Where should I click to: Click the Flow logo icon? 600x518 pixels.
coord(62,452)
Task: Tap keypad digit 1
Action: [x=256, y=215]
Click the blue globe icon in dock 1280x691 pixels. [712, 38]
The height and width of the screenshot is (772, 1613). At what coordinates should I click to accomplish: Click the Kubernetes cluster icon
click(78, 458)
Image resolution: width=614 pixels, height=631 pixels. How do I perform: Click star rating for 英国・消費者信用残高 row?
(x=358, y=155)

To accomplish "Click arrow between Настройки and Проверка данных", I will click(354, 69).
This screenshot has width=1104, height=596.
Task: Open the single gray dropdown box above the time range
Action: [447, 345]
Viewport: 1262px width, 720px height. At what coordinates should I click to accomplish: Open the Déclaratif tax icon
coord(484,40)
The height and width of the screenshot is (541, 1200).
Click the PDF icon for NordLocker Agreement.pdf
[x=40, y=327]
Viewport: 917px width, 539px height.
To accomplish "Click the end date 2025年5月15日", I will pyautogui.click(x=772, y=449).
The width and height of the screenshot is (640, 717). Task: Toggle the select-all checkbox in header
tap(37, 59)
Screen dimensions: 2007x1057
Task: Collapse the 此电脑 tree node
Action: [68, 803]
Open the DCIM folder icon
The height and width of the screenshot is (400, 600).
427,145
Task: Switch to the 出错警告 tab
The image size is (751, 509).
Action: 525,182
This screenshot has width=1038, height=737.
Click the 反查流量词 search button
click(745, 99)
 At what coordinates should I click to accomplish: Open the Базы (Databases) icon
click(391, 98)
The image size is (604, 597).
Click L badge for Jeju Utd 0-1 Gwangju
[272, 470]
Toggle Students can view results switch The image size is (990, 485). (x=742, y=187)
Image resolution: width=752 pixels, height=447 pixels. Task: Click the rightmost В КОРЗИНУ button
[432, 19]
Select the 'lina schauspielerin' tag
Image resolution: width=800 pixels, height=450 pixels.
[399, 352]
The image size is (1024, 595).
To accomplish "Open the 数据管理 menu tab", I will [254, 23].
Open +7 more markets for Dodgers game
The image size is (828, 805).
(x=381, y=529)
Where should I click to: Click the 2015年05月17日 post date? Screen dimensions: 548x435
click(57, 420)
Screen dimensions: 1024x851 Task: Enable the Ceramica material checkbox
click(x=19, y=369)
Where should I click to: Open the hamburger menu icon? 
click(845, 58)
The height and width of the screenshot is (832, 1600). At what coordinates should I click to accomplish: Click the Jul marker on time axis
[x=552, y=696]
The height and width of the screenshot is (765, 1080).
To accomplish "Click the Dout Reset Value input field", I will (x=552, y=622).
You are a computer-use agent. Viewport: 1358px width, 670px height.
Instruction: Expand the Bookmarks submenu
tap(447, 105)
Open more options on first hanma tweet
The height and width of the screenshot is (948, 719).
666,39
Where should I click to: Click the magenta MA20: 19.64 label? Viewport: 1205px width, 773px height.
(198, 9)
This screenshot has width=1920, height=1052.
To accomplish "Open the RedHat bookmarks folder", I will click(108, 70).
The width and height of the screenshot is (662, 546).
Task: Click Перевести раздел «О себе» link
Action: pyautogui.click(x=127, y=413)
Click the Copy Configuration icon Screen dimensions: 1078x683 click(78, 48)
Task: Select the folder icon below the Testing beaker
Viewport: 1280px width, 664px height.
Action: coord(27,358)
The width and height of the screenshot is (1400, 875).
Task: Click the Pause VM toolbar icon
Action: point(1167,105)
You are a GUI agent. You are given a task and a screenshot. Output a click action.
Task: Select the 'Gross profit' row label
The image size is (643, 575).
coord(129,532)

#####

Repeat the whole listing word for word.

_Result of the task:_
Where should I click to: Click the Flow logo icon? 600x518 pixels.
coord(62,452)
Task: Tap keypad digit 1
Action: [x=256, y=215]
Click the blue globe icon in dock 1280x691 pixels. [712, 38]
The height and width of the screenshot is (772, 1613). At what coordinates should I click to accomplish: Click the Kubernetes cluster icon
click(78, 458)
Image resolution: width=614 pixels, height=631 pixels. How do I perform: Click star rating for 英国・消費者信用残高 row?
(x=358, y=155)

To accomplish "Click arrow between Настройки and Проверка данных", I will click(354, 69).
This screenshot has width=1104, height=596.
Task: Open the single gray dropdown box above the time range
Action: [447, 345]
Viewport: 1262px width, 720px height. At what coordinates should I click to accomplish: Open the Déclaratif tax icon
coord(484,40)
The height and width of the screenshot is (541, 1200).
Click the PDF icon for NordLocker Agreement.pdf
[x=40, y=327]
Viewport: 917px width, 539px height.
To accomplish "Click the end date 2025年5月15日", I will pyautogui.click(x=772, y=449).
The width and height of the screenshot is (640, 717). Task: Toggle the select-all checkbox in header
tap(37, 59)
Screen dimensions: 2007x1057
Task: Collapse the 此电脑 tree node
Action: [68, 803]
Open the DCIM folder icon
The height and width of the screenshot is (400, 600).
427,145
Task: Switch to the 出错警告 tab
The image size is (751, 509).
Action: 525,182
This screenshot has width=1038, height=737.
Click the 反查流量词 search button
click(745, 99)
 At what coordinates should I click to accomplish: Open the Базы (Databases) icon
click(391, 98)
The image size is (604, 597).
Click L badge for Jeju Utd 0-1 Gwangju
[272, 470]
Toggle Students can view results switch The image size is (990, 485). (x=742, y=187)
Image resolution: width=752 pixels, height=447 pixels. Task: Click the rightmost В КОРЗИНУ button
[432, 19]
Select the 'lina schauspielerin' tag
Image resolution: width=800 pixels, height=450 pixels.
[399, 352]
The image size is (1024, 595).
To accomplish "Open the 数据管理 menu tab", I will [254, 23].
Open +7 more markets for Dodgers game
The image size is (828, 805).
(x=381, y=529)
Where should I click to: Click the 2015年05月17日 post date? Screen dimensions: 548x435
click(57, 420)
Screen dimensions: 1024x851 Task: Enable the Ceramica material checkbox
click(x=19, y=369)
Where should I click to: Open the hamburger menu icon? 
click(845, 58)
The height and width of the screenshot is (832, 1600). At what coordinates should I click to accomplish: Click the Jul marker on time axis
[x=552, y=696]
The height and width of the screenshot is (765, 1080).
To accomplish "Click the Dout Reset Value input field", I will (x=552, y=622).
You are a computer-use agent. Viewport: 1358px width, 670px height.
Instruction: Expand the Bookmarks submenu
tap(447, 105)
Open more options on first hanma tweet
The height and width of the screenshot is (948, 719).
666,39
Where should I click to: Click the magenta MA20: 19.64 label? Viewport: 1205px width, 773px height.
(198, 9)
This screenshot has width=1920, height=1052.
To accomplish "Open the RedHat bookmarks folder", I will click(108, 70).
The width and height of the screenshot is (662, 546).
Task: Click Перевести раздел «О себе» link
Action: pyautogui.click(x=127, y=413)
Click the Copy Configuration icon Screen dimensions: 1078x683 click(78, 48)
Task: Select the folder icon below the Testing beaker
Viewport: 1280px width, 664px height.
Action: coord(27,358)
The width and height of the screenshot is (1400, 875).
Task: Click the Pause VM toolbar icon
Action: point(1167,105)
You are a GUI agent. You are given a task and a screenshot. Output a click action.
Task: Select the 'Gross profit' row label
The image size is (643, 575).
coord(129,532)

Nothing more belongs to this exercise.